For much of its way this is a novel full of heart - the locality evocatively depicted, the inhabitants vividly portrayed. Violet herself comes over strongly. (Be advised there no holding back with problems confronted, decisions to be made, whenever a baby is born.) Especially intriguing is her complicated relationship with identical twin Bea. Why is each so wary of the other, what deep secrets are never voiced? Little coloured Grace, who transforms their lives, is a delight. Each day she is conscious of that difference which makes so many uneasy, each evening she prays to wake up white.

For over two thirds of its length, the novel grips.

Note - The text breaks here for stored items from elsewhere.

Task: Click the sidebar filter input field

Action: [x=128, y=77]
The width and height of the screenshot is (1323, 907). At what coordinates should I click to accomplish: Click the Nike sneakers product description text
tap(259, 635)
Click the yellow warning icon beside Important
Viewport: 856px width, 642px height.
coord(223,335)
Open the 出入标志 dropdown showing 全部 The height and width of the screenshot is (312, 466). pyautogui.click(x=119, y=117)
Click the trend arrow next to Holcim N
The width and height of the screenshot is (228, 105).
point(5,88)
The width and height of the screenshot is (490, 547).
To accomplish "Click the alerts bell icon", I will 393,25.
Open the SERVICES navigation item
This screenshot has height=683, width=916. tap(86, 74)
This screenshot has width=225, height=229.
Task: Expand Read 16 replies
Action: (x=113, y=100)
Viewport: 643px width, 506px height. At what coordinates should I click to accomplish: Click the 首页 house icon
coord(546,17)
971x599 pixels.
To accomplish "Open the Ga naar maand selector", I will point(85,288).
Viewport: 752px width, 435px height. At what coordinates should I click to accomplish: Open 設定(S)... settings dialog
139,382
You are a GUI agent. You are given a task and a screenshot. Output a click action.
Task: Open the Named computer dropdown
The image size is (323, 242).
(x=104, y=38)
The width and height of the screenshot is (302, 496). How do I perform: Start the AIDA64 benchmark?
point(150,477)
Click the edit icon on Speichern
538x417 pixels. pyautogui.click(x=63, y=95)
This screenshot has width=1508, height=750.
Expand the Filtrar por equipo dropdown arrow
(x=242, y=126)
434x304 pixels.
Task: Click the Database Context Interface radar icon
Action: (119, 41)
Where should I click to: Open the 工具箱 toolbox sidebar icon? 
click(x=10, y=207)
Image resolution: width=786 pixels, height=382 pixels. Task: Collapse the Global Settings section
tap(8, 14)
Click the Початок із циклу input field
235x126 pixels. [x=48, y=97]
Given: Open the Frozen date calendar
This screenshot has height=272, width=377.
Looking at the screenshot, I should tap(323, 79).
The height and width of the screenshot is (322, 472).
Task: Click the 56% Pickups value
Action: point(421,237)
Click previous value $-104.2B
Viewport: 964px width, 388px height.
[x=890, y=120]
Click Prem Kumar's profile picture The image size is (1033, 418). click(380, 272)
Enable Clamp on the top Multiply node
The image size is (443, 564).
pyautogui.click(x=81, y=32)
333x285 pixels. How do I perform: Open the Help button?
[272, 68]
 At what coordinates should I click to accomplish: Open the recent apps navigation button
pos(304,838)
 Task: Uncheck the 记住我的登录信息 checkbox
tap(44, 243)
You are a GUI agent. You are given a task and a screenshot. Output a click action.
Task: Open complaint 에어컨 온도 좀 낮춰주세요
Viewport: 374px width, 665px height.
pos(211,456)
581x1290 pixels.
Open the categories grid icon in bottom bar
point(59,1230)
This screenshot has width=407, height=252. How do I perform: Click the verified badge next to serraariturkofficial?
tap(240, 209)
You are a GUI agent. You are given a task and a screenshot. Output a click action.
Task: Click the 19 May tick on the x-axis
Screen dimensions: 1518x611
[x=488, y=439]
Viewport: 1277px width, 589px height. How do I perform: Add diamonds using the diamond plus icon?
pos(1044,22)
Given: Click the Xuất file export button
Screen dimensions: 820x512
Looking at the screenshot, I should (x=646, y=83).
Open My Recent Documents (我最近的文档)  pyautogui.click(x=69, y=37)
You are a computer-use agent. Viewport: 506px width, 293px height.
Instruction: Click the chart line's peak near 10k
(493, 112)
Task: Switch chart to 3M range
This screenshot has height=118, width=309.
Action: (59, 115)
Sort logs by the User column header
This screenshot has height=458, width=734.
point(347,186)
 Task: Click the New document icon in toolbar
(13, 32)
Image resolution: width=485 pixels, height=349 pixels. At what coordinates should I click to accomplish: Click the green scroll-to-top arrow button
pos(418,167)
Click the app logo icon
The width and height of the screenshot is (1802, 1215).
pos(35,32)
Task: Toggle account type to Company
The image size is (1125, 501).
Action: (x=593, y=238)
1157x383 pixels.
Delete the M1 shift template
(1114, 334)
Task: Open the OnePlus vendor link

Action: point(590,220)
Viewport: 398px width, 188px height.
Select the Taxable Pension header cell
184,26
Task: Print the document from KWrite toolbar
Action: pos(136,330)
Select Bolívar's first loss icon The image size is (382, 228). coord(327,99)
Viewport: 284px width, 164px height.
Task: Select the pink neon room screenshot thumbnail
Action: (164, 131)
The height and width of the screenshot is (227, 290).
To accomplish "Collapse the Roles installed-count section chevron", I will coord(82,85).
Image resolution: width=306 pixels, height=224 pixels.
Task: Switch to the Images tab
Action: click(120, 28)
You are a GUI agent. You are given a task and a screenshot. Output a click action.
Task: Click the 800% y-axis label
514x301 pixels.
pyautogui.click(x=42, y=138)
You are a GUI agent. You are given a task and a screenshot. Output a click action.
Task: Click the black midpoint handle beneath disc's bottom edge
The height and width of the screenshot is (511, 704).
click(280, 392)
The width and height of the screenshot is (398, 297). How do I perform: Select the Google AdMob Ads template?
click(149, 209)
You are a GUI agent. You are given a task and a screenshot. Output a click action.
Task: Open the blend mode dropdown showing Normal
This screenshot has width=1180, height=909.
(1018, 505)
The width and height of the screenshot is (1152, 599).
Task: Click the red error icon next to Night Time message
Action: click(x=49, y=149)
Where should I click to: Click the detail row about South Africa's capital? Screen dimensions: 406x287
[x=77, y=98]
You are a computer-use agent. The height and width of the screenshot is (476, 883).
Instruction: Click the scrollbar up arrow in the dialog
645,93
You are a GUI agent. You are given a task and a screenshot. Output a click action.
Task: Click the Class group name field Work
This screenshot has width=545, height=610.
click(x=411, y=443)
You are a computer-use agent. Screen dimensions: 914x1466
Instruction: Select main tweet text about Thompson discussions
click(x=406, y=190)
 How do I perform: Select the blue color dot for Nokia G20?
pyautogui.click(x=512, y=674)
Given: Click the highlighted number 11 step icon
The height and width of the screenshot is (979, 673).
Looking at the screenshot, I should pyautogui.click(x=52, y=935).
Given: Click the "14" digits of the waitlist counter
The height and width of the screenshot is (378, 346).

Sadly impact diminishes as the years pass, especially with that lurch into a storyline which simply does not convince. For a while interest revives, but everything eventually flounders again - final chapters seemingly tagged on, emphasis no longer on those who had so prominently featured.

The novel's strength is its depiction of changing times. There is far more than the impact of a coloured new arrival and prejudices revealed. Violet's decades of skilled midwifery are now deemed old fashioned and dangerous - she, former stalwart, now sidelined. Increasingly to dominate is The Great War, taking its toll amongst rich and poor alike. Locals rapidly learn to adapt to the returning maimed - there no longer hostility or belittling of those who are different.

Yes, there is much to recommend, but Grace herself seems to have been let down by plot developments.

Five stars for much of the book, three stars for the its last third.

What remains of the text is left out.